I’ve gotten a couple of interesting responses to my note on fixing repository ingest processes, which I will pass on without attribution (though I’d rather credit, and I hope people will email again to let me).
One university’s repository manager Sarah Shreeves of UIUC reported to me that they are thinking along very similar lines, which is both pleasant validation and hope for the future.
Another DSpace repository manager let me know that he had implemented a system very similar to my second bucket. Faculty are presented with a web form consisting of an upload button and a place to paste a citation. At this point, control goes to the librarian, who evaluates the submission for appropriateness, fixes the metadata, and sends everything to the DSpace batch importer. The developer of this system looked at incorporating some kind of citation parser to further automate metadata creation, but (as I can attest!) writing one of those to handle a wide variety of citation styles is work.

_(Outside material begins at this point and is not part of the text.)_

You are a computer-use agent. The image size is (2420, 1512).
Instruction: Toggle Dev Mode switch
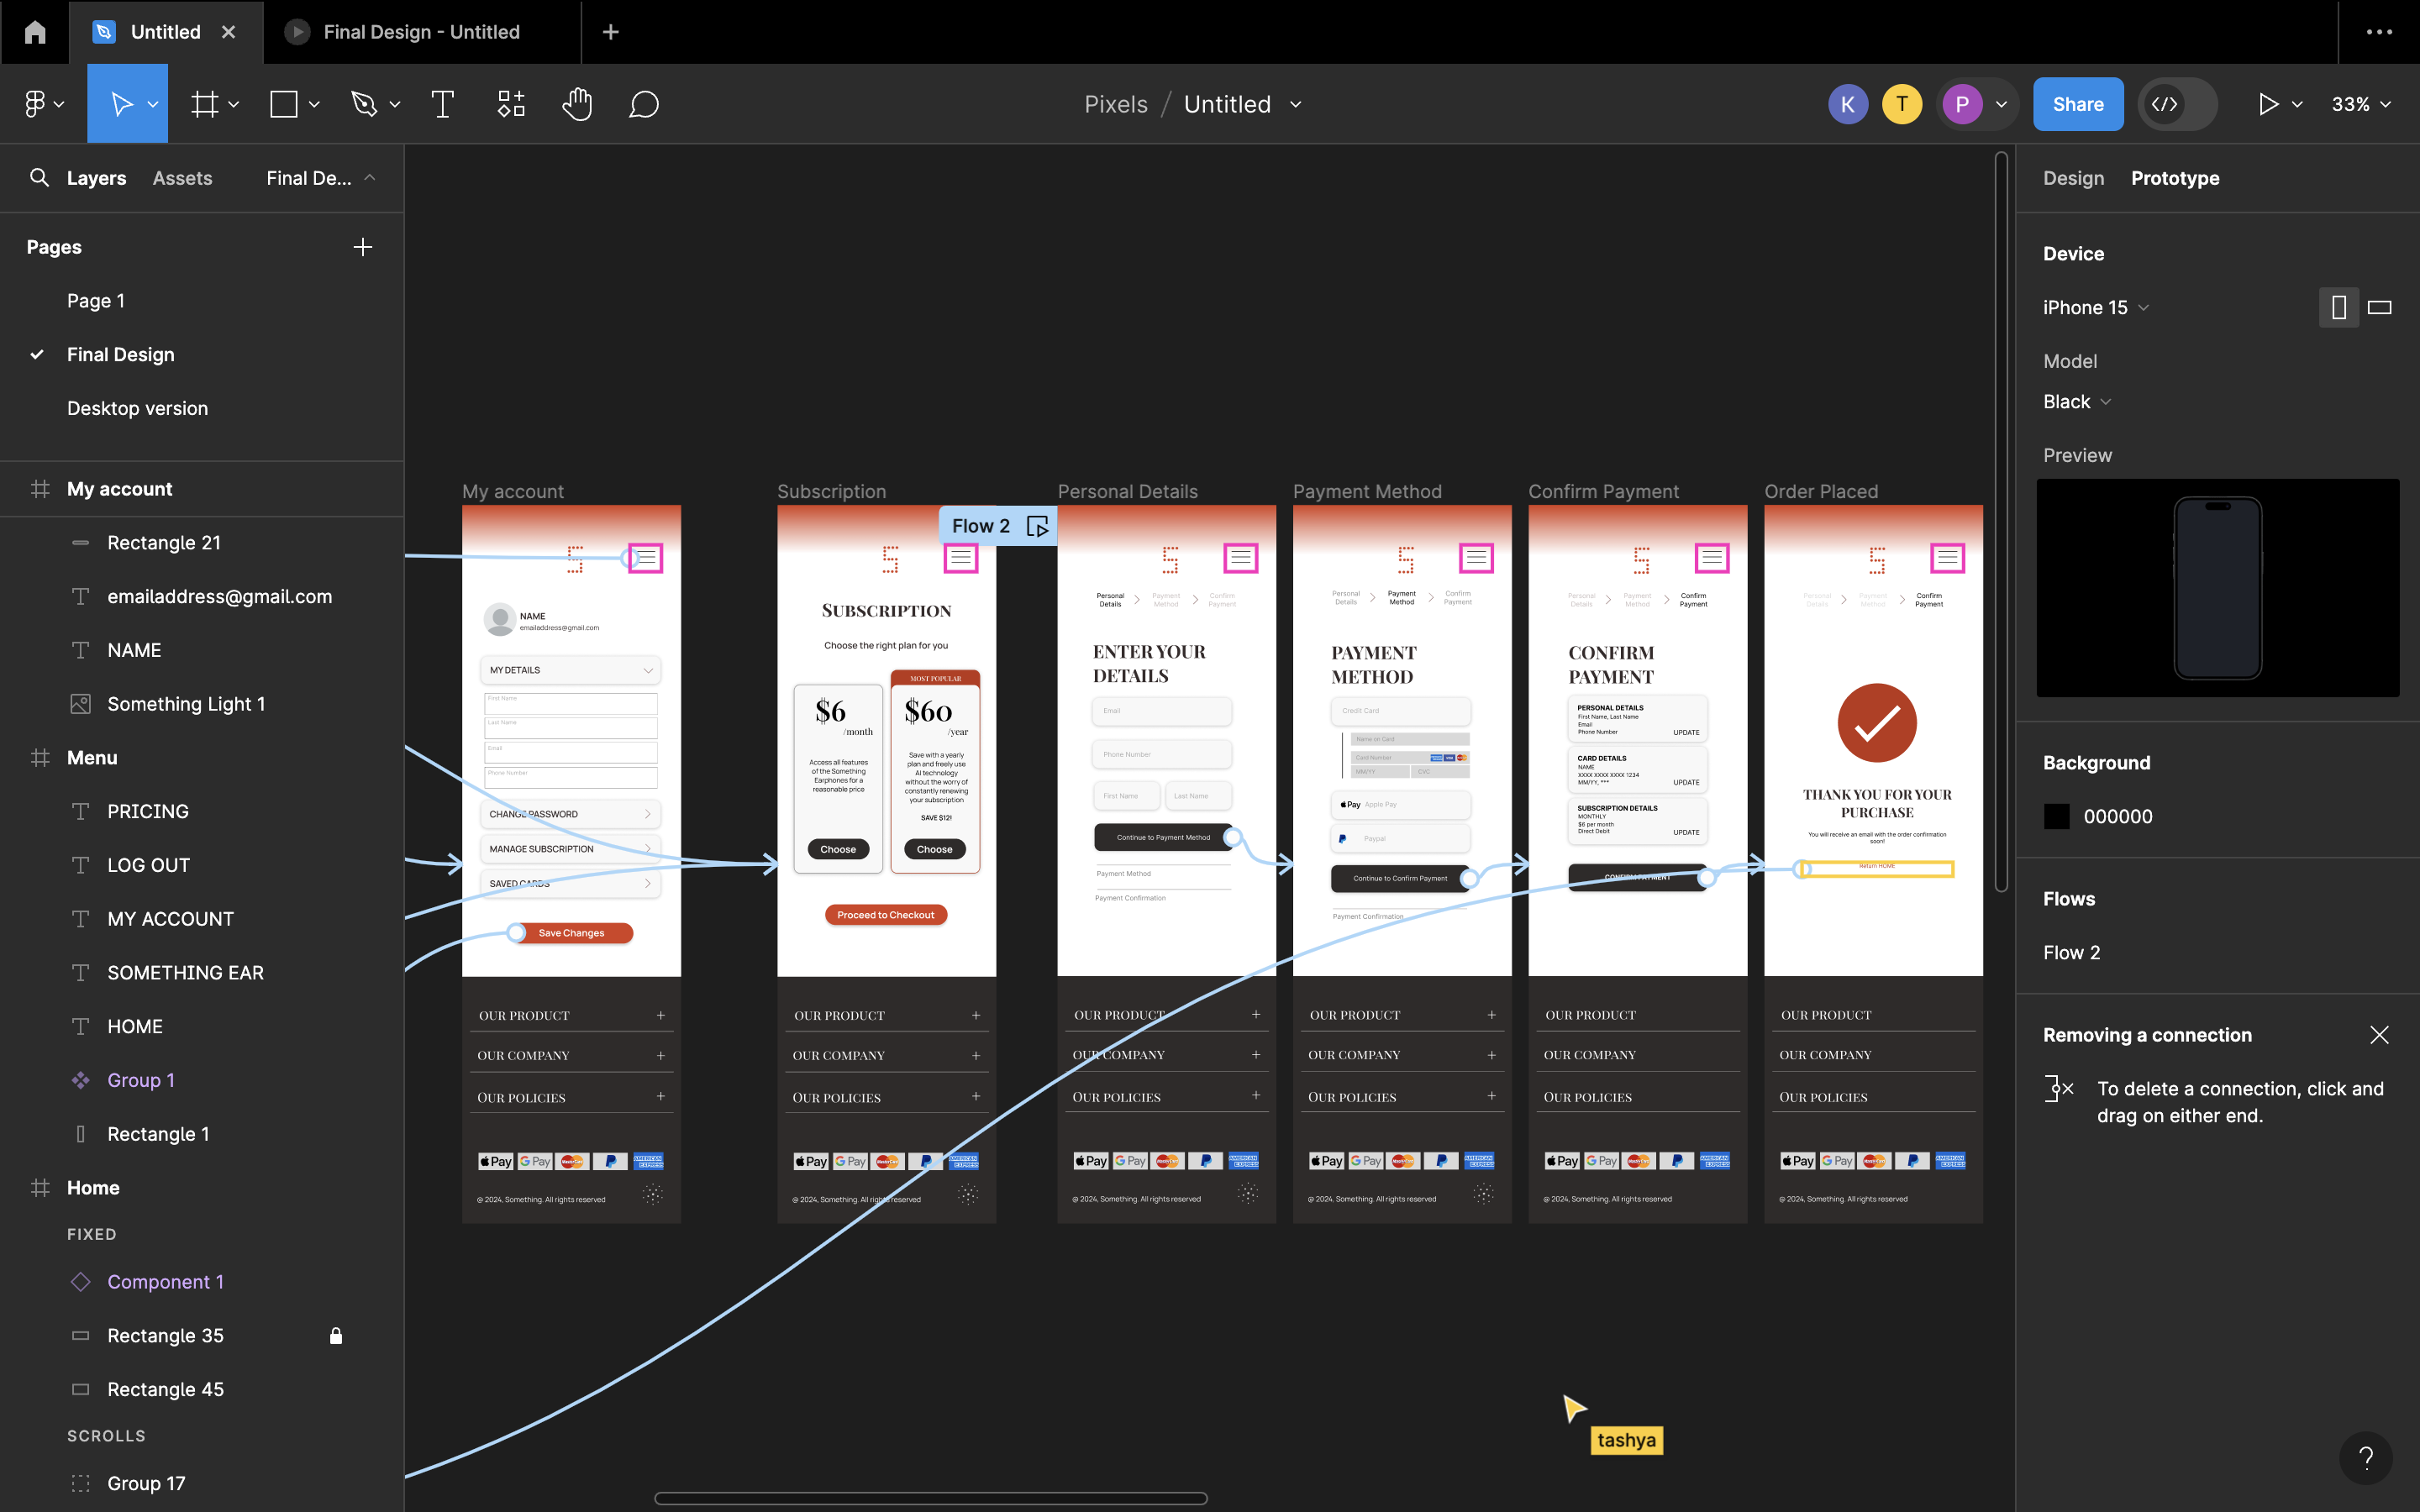pyautogui.click(x=2177, y=104)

(Like MARC, citation styles are an example of analog habits not friendly to digital environments’ needs. Somebody emailed me about APA style, which insists on initials rather than full names. Right. Example of print-culture need for shorter citations in conflict with the digital world’s need for better authority control. I can’t fix that. APA needs to.)
Two things interest me about the system described. One, that DSpace is so brain-dead rigid that the developer had to go outside the system altogether to innovate. I hope with all my heart that I am not the only person who sees this rigidity as a significant threat to repository platforms in general (because how much better are EPrints and Fedora?) and DSpace in particular.
I’ll make it simple: either repository platforms do what repository managers need them to, or they die. There are days I’m ready to spork DSpace to death myself. Nota bene: repository managers, not repository developers. “You can hack it in!” is not an acceptable response to this problem; nor is “you can do it as long as you have administrator access to the server and you change this arcane configuration file buried three layers deep, then run this little script from the bin folder, then restart the system.”
The other thing that interests me, and is somewhat more hopeful, is that I think the above scenario will be very close to implementable in DSpace 1.5, which will integrate Tim Donohue’s Configurable Submission. Cut down the submission forms to one (or one plus licensing if you must), and dump the submission into the workflow process for a librarian to clean up. The big hurdle I envision is that DSpace expects certain pieces of metadata to be in place before it will consider a submission complete enough to put into workflow. I don’t know what (if anything) Configurable Submission does about that… but hacking DSpace to let it accept on-the-cheap submissions seems like a soluble problem.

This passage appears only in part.